→ DATASET RECORDS
● ● ● ●
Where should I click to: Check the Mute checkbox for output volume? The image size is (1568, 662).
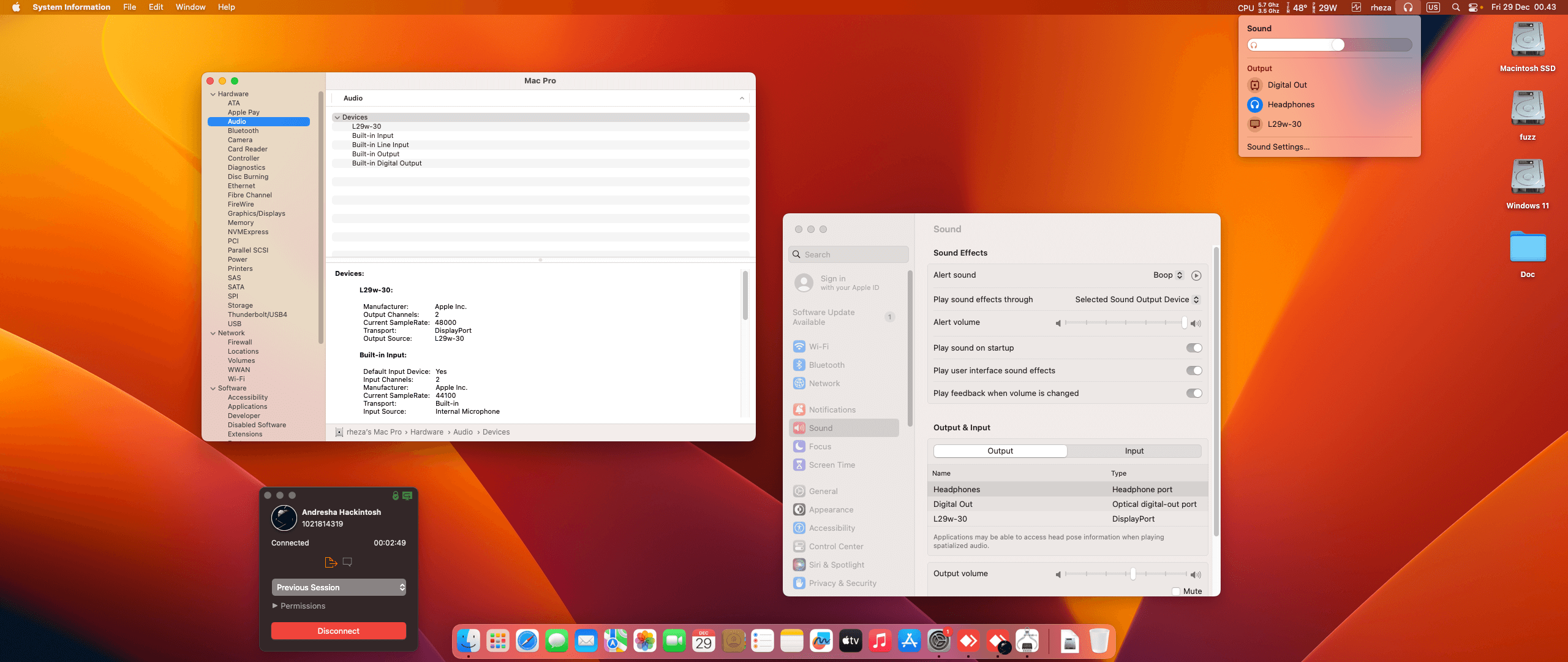1176,592
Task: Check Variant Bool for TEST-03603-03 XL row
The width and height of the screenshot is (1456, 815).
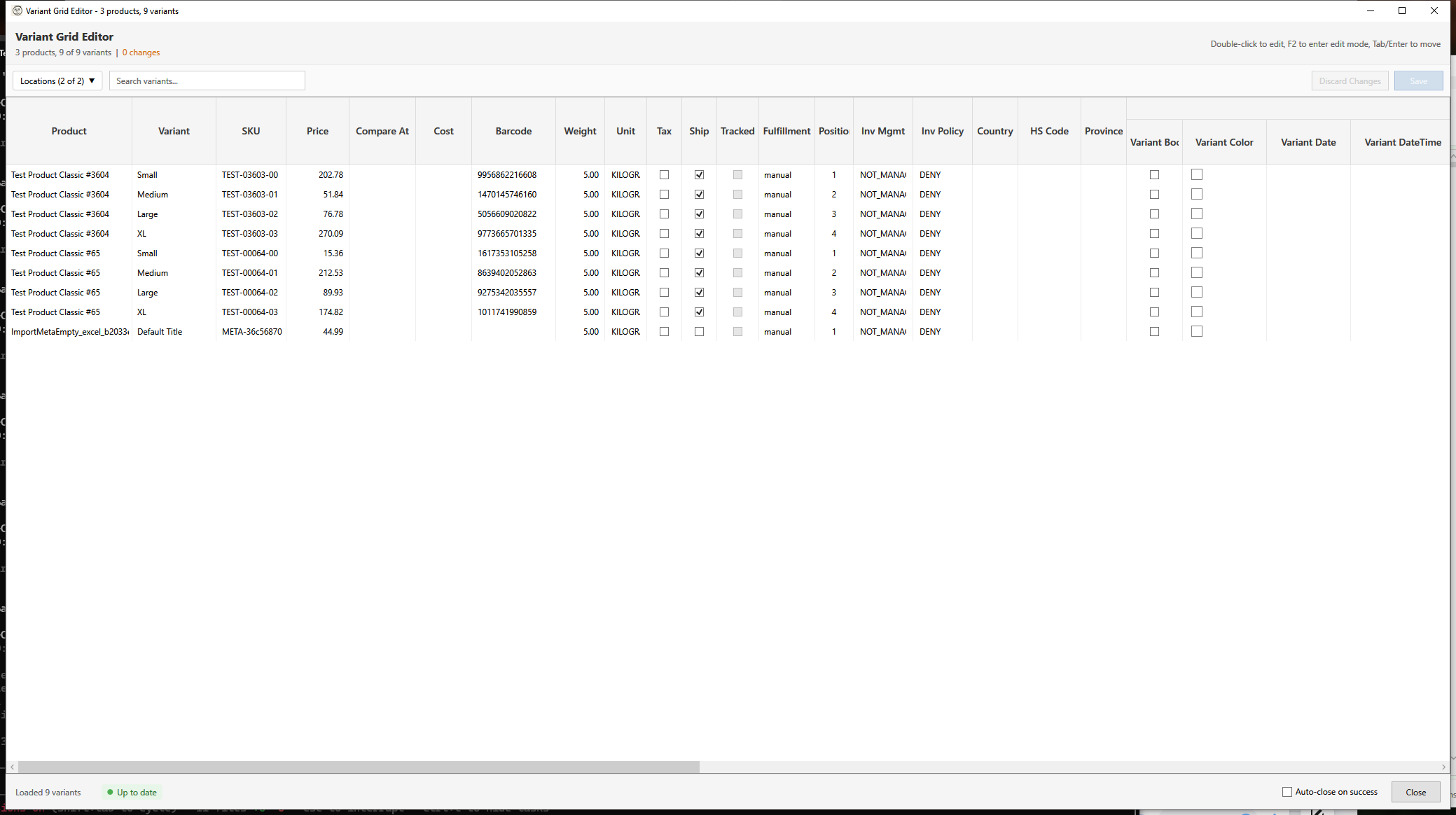Action: coord(1154,233)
● ● ● ●
Would you write out each record above exactly, with no images?

Where should I click to: Check the Mute checkbox for output volume? The image size is (1568, 662).
1176,592
Task: Check Variant Bool for TEST-03603-03 XL row
The width and height of the screenshot is (1456, 815).
Action: coord(1154,233)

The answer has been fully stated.